◆ Task details: Leave out the pictures, and copy exactly the lines from the line with "The height and" through the last line of the data below.

Collected data entries
━━━━━━━━━━━━━━━━━━━━

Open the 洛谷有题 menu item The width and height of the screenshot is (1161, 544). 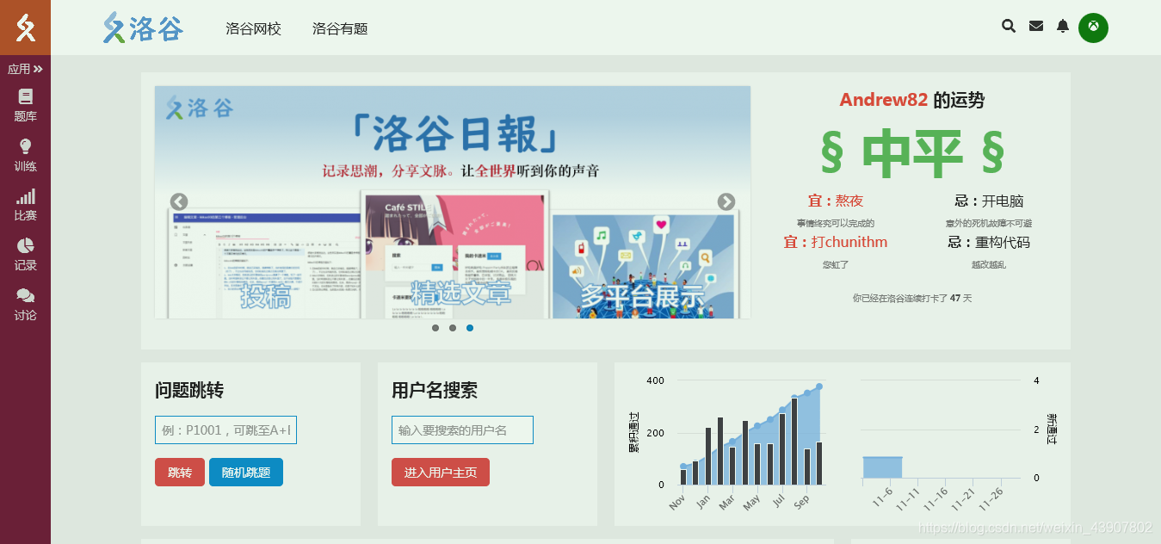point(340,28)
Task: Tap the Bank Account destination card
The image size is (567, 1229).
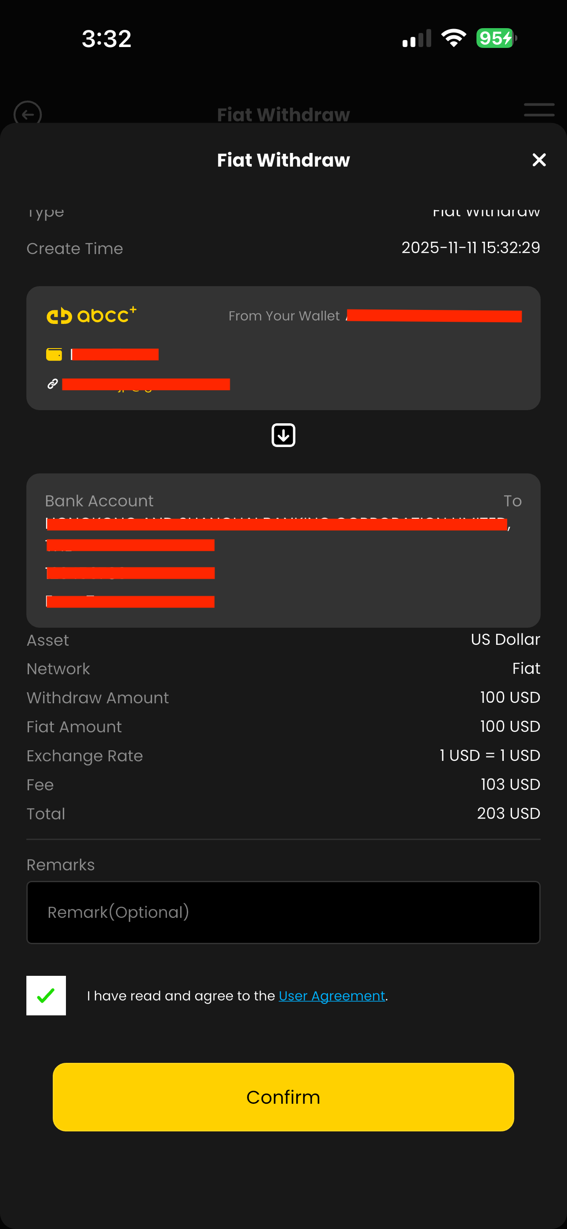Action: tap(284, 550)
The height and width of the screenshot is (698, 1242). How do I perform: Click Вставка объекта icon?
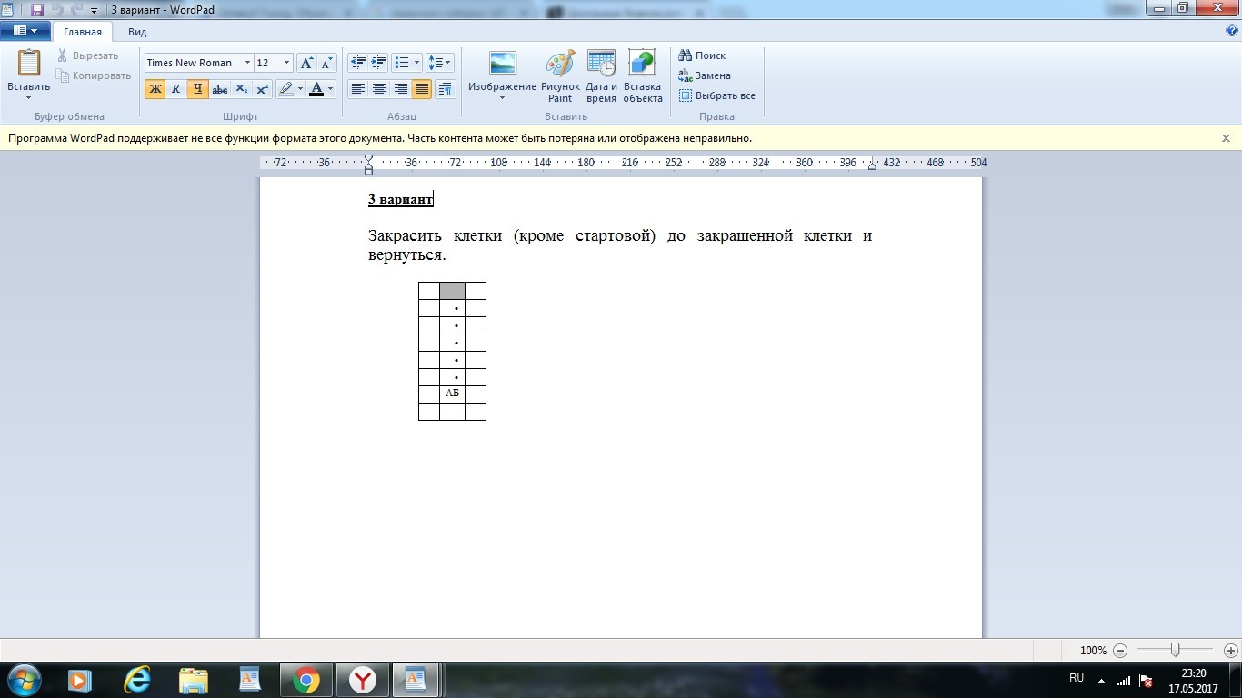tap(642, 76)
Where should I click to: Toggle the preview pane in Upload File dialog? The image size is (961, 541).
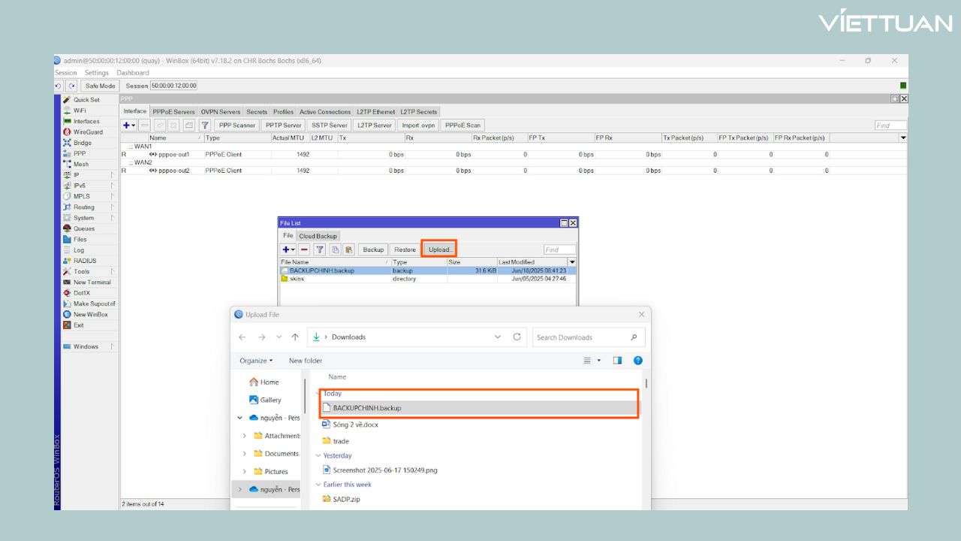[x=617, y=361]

━━━━━━━━━━━━━━━━━━━━

◆ Task answer:
The height and width of the screenshot is (698, 1242). How do I perform: Click Вставка объекта icon?
tap(642, 76)
Where should I click to: Toggle the preview pane in Upload File dialog? The image size is (961, 541).
[x=617, y=361]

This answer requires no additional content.